Data for locating displayed items
• • • • •

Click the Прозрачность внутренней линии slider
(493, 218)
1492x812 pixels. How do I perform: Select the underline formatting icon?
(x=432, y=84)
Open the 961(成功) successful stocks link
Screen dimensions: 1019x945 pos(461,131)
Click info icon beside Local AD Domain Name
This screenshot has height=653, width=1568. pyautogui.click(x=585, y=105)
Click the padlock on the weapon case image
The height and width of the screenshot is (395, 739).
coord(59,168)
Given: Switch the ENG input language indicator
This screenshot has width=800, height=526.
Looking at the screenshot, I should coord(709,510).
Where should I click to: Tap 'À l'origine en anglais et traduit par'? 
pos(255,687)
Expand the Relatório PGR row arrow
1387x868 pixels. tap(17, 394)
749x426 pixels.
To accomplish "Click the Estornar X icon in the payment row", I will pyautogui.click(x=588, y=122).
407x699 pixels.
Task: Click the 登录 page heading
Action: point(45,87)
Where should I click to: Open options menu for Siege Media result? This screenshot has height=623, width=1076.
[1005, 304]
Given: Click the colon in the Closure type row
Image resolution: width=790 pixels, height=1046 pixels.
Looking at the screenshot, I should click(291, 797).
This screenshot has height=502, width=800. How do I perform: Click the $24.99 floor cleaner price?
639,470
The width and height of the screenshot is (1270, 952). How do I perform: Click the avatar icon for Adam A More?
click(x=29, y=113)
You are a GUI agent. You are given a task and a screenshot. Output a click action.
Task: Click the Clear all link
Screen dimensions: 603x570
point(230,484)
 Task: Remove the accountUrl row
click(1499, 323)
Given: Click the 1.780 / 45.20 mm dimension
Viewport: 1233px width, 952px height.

• • • • •

• Instructions for the task: Retype the data exactly, from its first line through the line containing "Screen dimensions: 1019x945 pos(461,131)", both included.

• Output below:
Click the Прозрачность внутренней линии slider
(493, 218)
1492x812 pixels. How do I perform: Select the underline formatting icon?
(x=432, y=84)
Open the 961(成功) successful stocks link
Screen dimensions: 1019x945 pos(461,131)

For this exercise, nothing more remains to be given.